Segundo Ivan, a relação com os discos começou de forma despretensiosa e acabou se transformando em um hobby que hoje também é trabalho. Ele contou que a paixão foi reacendida em 2015, motivada por lembranças da infância.
“Inicialmente foi por curiosidade, que acabou se tornando um hobby. A partir de um show eu comprei um disco e comecei a me interessar pela ficha técnica, pelo álbum em si. Era algo que os nossos pais colocavam para a gente ouvir, e em 2015 eu reativei essa paixão”, relatou.
De acordo com o empreendedor, o setor vive um momento de crescimento expressivo. Ivan destacou dados que apontam que o mercado de vinil atingiu a marca de US$ 1 bilhão em 2025, consolidando-se como a principal mídia física musical desde a década de 1980.
“Muita gente diz que o vinil morreu, outros afirmam que ele nunca saiu de cena, apenas ficou mais tímido. O fato é que houve um boom e esse mercado está novamente consolidado”, afirmou.
Apesar da forte ligação do vinil com gerações mais antigas, Ivan revelou que a maior parte dos consumidores atualmente é formada por jovens, que representam cerca de 60% do público do segmento.
Para ele, a procura está relacionada ao desejo de identidade e protagonismo cultural.
“O disco de vinil hoje não representa apenas o que você ouve. Ele virou objeto de decoração e imprime personalidade. Quando alguém chega em sua casa e vê sua coleção, aquilo já diz um pouco sobre quem você é”, explicou.
Além dos jovens, antigos colecionadores também têm retornado ao hábito de montar acervos.
“Tem aqueles colecionadores mais antigos, saudosistas, que tiveram suas coleções e precisaram se desfazer ao longo do tempo. Hoje eles estão retomando esse hábito”, acrescentou.
Sobre os estilos musicais mais buscados pelos consumidores, Ivan destacou a força da Música Popular Brasileira (MPB), tanto clássica quanto contemporânea.
“Os artistas mais procurados são da MPB. Chico Buarque, Caetano Veloso, Gal Costa, Gilberto Gil, mas também há grande procura por artistas da nova geração, como Lineker e Rubel”, comentou.
Embora muitos vejam o vinil como item de coleção, Ivan garante que grande parte dos clientes compra os discos para ouvir música de fato, incluindo DJs que têm reativado seus acervos para apresentações ao vivo.
“Tem muita gente que compra para ouvir mesmo. Inclusive DJs têm voltado a usar discos em seus setlists e apresentações ao vivo”, disse.
Ele explicou ainda que os valores dos vinis variam bastante, podendo custar desde R$ 1 até dezenas de milhares de reais, dependendo de fatores como conservação, raridade, tiragem e contexto histórico.
Como exemplo, citou um dos discos mais raros do Brasil, de Zé Ramalho.
“Existe um álbum gravado em Recife que teve poucas cópias preservadas por conta de uma inundação na fábrica. Hoje, uma dessas cópias pode custar entre R$ 30 mil e R$ 40 mil”, destacou.

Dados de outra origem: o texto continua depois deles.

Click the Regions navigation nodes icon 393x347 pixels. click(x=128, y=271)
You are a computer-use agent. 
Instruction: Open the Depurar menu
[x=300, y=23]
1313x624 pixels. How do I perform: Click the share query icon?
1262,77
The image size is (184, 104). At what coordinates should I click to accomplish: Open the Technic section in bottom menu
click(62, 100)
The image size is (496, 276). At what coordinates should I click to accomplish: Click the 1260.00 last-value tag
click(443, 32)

Na avaliação de Ivan, o grande diferencial do vinil em relação às plataformas digitais está na experiência sensorial proporcionada pelo formato.
“O vinil exige que você pare para ouvir. Você pega a capa, vê a ficha técnica, o encarte, o pôster. É uma experiência tátil e imersiva que o digital não oferece da mesma forma”, pontuou.

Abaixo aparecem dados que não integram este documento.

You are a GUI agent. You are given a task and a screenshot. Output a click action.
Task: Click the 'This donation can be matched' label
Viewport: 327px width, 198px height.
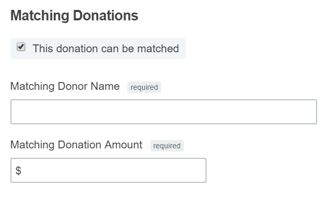tap(106, 49)
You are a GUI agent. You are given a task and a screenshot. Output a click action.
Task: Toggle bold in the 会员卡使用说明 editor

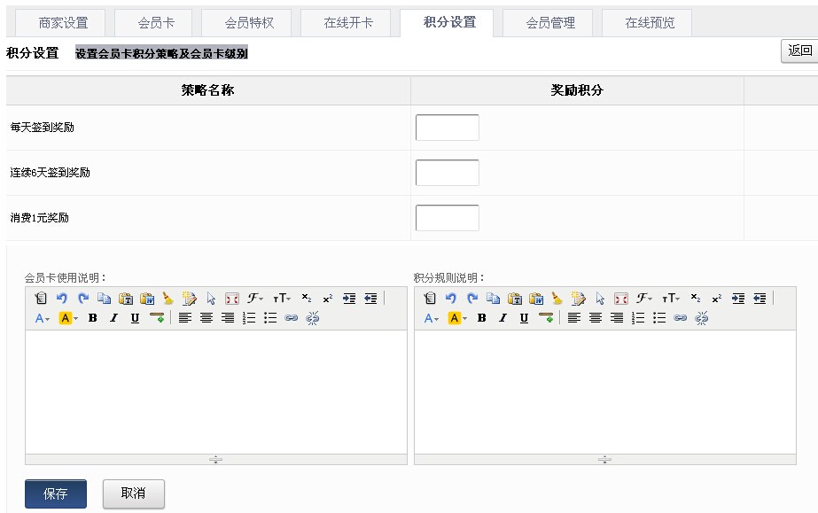[92, 318]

Ele ressaltou ainda que o cuidado com os discos continua essencial, já que arranhões comprometem a reprodução e não podem ser revertidos.
“Arranhou, infelizmente perdeu. Ainda não existe tecnologia que reverta isso porque a gravação acontece diretamente na superfície do disco”, explicou.
Atualmente, Ivan trabalha de forma itinerante, participando de eventos e feiras realizadas em Feira de Santana, especialmente aos domingos, na Avenida Getúlio Vargas.
“Além de mim, existem outros lojistas com grande variedade e excelente curadoria. É um evento para toda a família, um espaço para curtir e fazer um bom garimpo musical”, convidou.